Your first stop is the Kansas State Capitol, a gorgeous building that took nearly 40 years to build. A recent renovation restored woodwork, gilt banisters and historical murals to their original grandeur. The magnificent center dome is decorated with more stunning murals, carved archways and stained glass.
Cross the street to First Presbyterian Church, where there is a magnificent collection of Tiffany stained glass windows. Crafted by Tiffany himself, when he was in his 60s, these gorgeous glass art pieces line the walls of sanctuary. To see the windows, stop in the church office first.
Before you leave the neighborhood, stop in for a free public tour at Topeka High School (appointment required). Listed on the National Register of Historic Places, its impressive architecture looks like it came straight from Harry Potter.
At lunchtime, head for the Little Russia district, located in north Topeka. Then check out Porubsky’s Deli. Opened in 1947, they’re renowned for spicy chili (from October through April), relish-laced ham salad and ultra-hot house-made pickles. National restaurant critic, Michael Stern, has given them his seal of approval too.

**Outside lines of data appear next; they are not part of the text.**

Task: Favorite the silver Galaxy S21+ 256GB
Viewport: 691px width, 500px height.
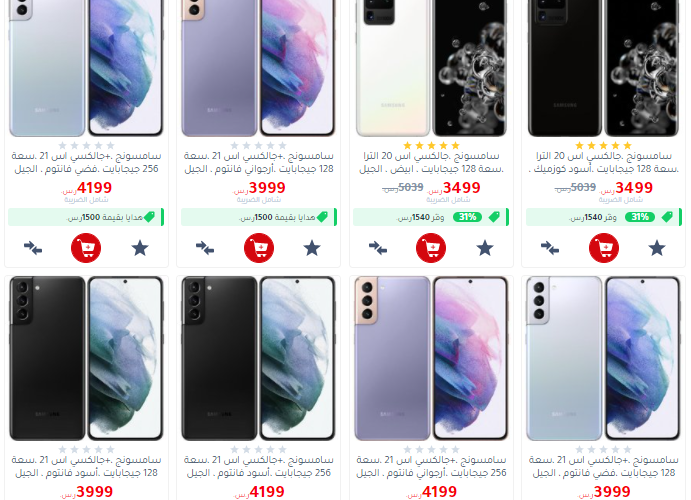Action: click(x=140, y=248)
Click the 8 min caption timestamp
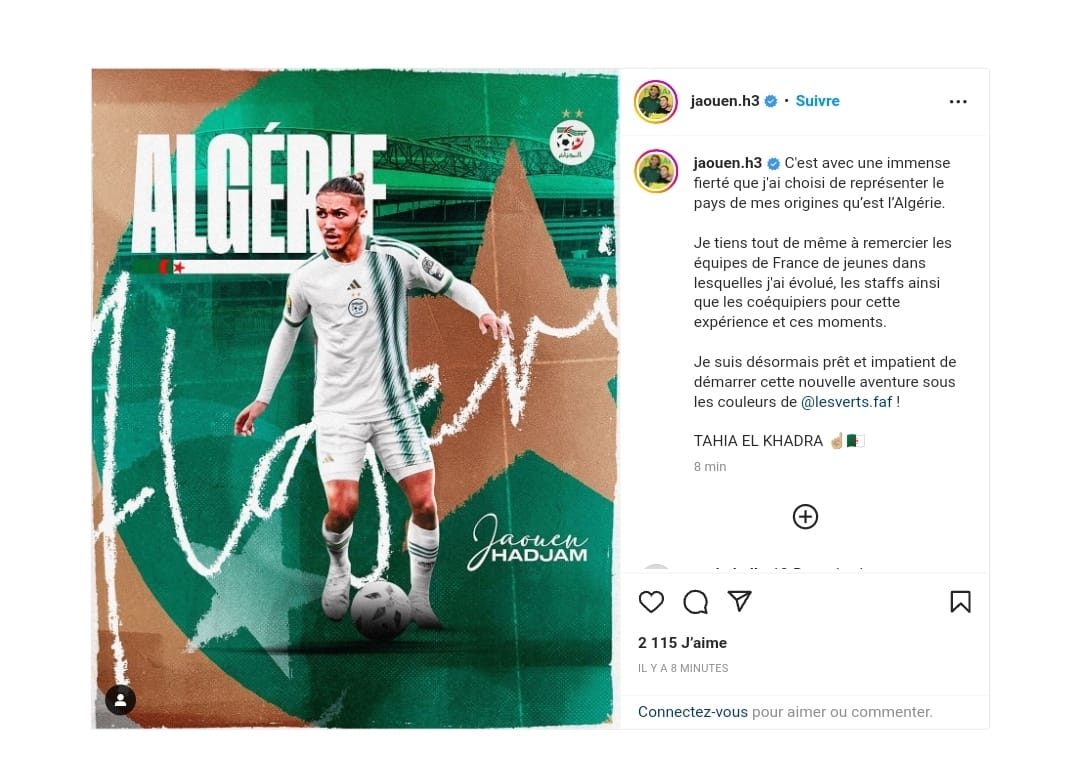1080x761 pixels. [710, 466]
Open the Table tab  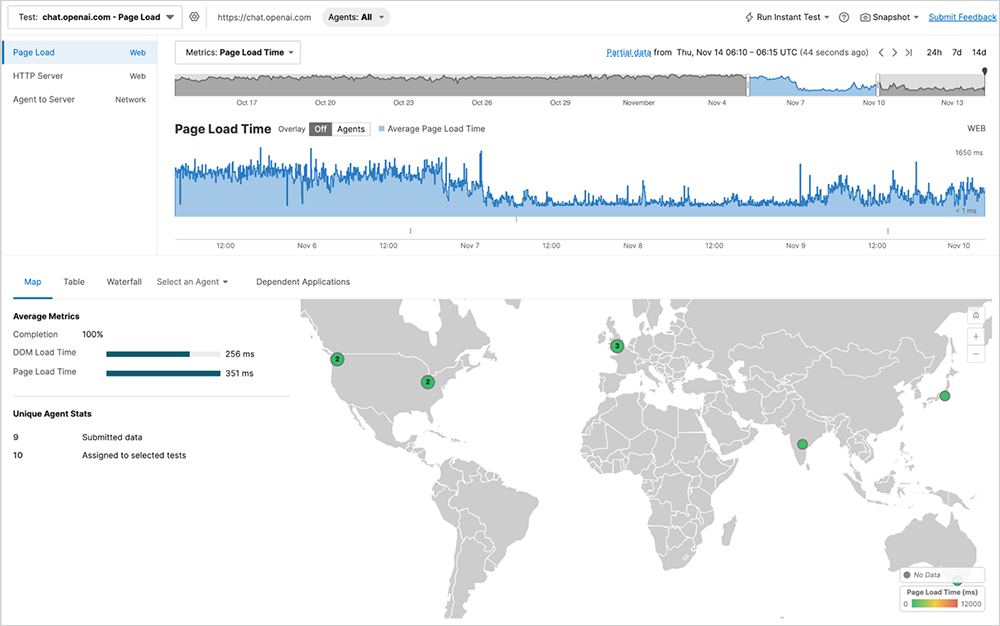(x=74, y=282)
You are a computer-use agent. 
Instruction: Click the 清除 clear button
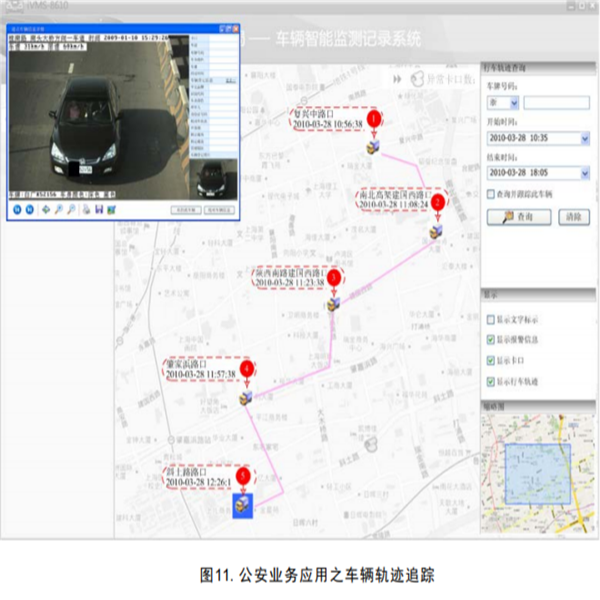coord(571,216)
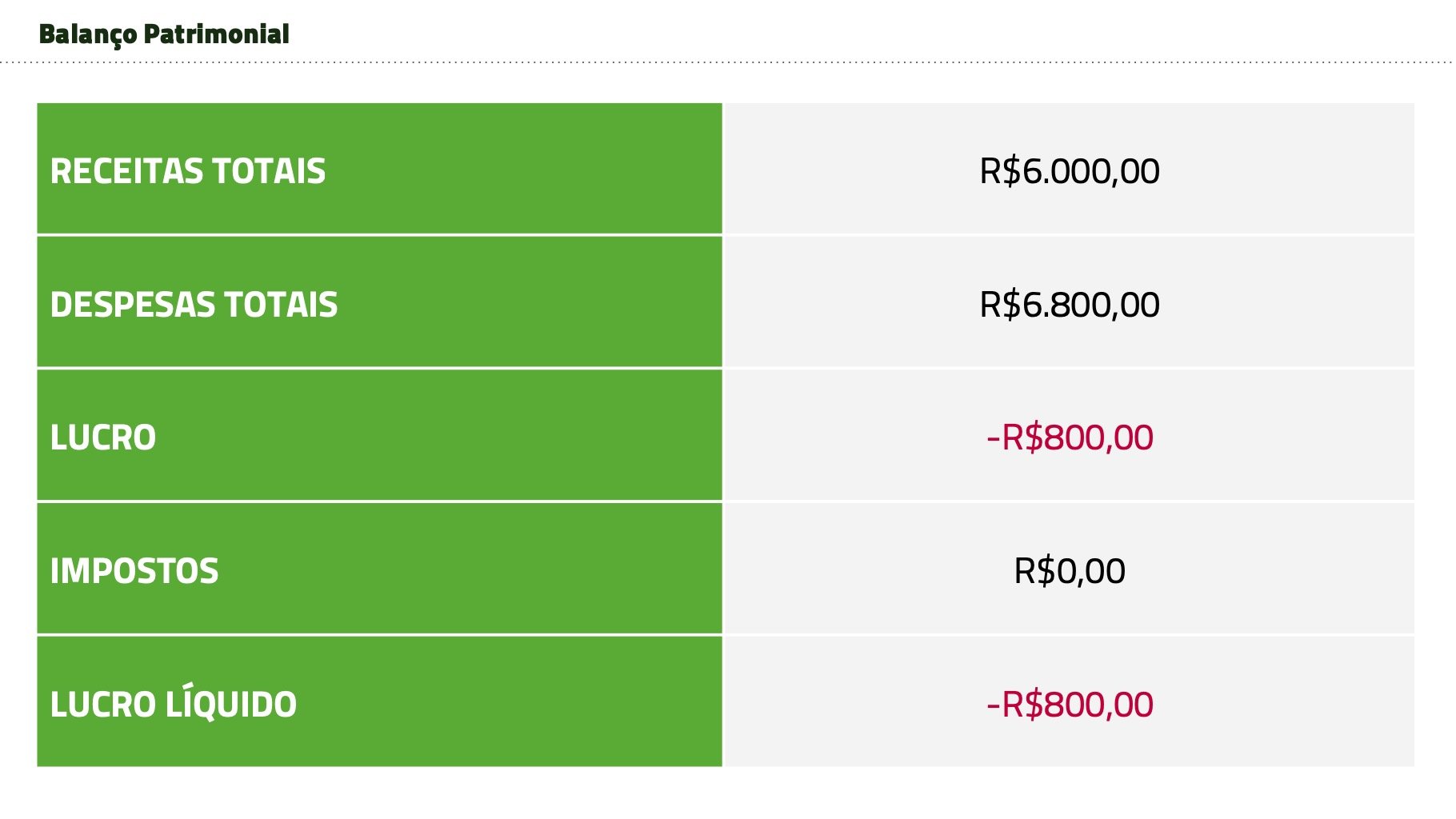
Task: Click the "Balanço Patrimonial" heading
Action: click(164, 34)
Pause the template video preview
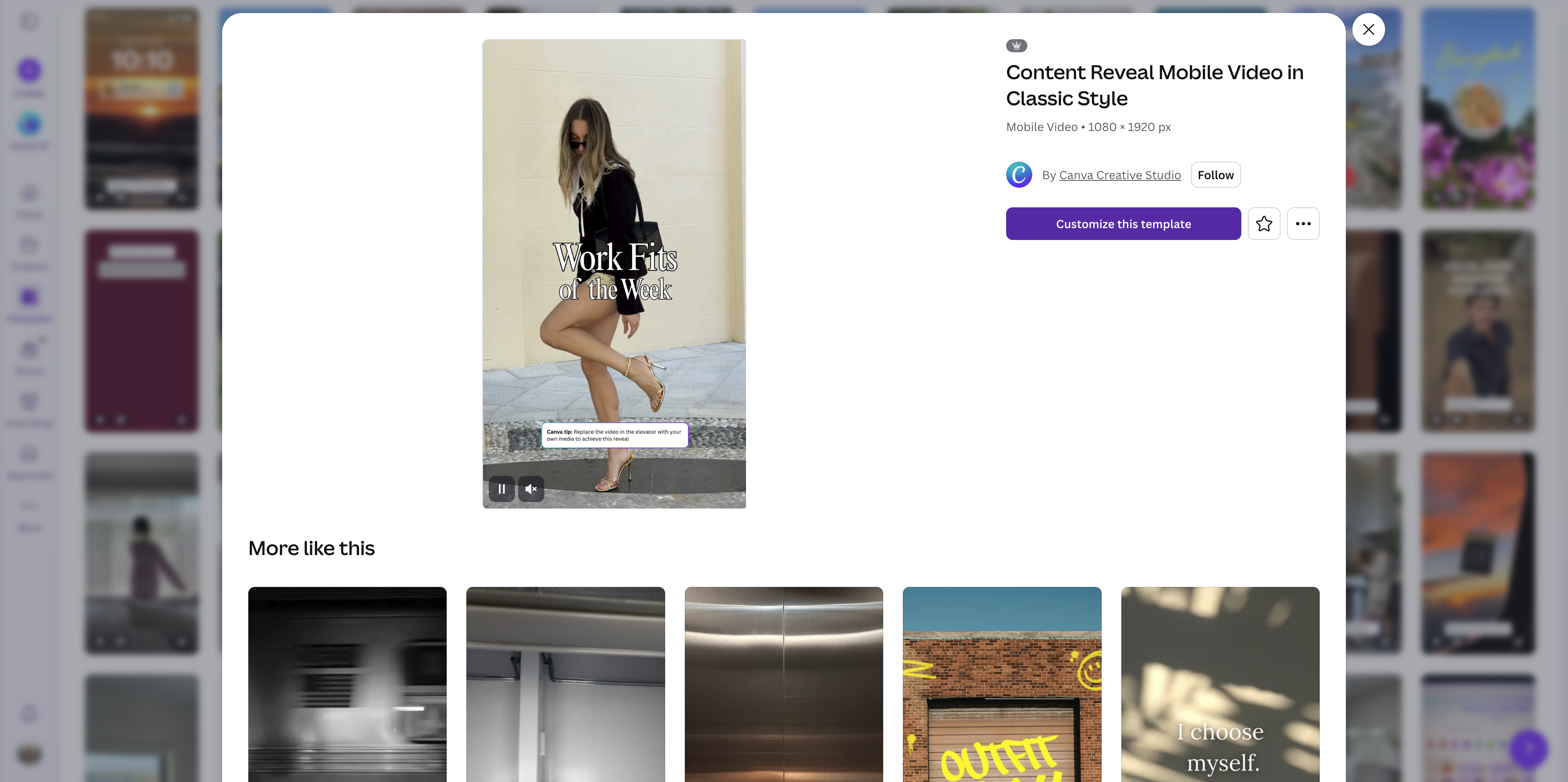Image resolution: width=1568 pixels, height=782 pixels. point(501,489)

Prepare to spend several hours at Brown v. Board of Education. The one-time school building commemorates five lawsuits and a 1954 Supreme Court ruling that determined ‘separate but equal educational facilities were inherently discriminatory.’ One exhibit allows visitors to stand between enormous screens playing life-sized news footage from related demonstrations.
Head downtown again, for dinner at the RowHouse Restaurant. You’ll enjoy a multi-course, fixed-price dinner served inside a cozy 1876 row house. The menu changes with availability of fresh ingredients and this is a great place to linger.
Experience Topeka’s 1920s-era grandeur, at the Tudor-style mansion for The Woodward Inns on Filmore. On the main floor, the two-story library is full of stained glass windows and vintage furnishings, while the dining room is a dark and cozy environment. Owner, Elizabeth Taylor, also owns adjacent lodging properties.
After a hearty breakfast, head towards the Kansas Museum of History, located on the western outskirts of town. This museum features pictographs of American Indian tribes that inhabited the state and a full-size antique locomotive plus passenger cars. In addition, there’s education about the state’s natural resources and wildlife, period clothing and more. Also in western Topeka, Old Prairie Town at Ward-Meade Historic Site includes a vintage pharmacy and an 1854 cabin. There’s a 1910 railroad depot here and a wooden windmill too. The compact site provides a glimpse of 1800s Topeka.
Head back to the heart of town for lunch at Bobo’s Drive-In. Featured on the Food Network’s “Diners, Drive-Ins & Dives,” this 1948 restaurant is known for steak burgers, flaky handmade apple pies and 24-ounce shakes. You’ll feel like you have stepped back in time while sitting in a pink vinyl booths or at the horseshoe-shaped counter.
End your Topeka trip at the Combat Air Museum, south of town. Showcasing close to 40 planes, from vintage to present-day this volunteer-run has been open for nearly four decades. There are items from the USS Topeka and a bullet-riddled restored Navy plane as well as aircraft engines and other artifacts.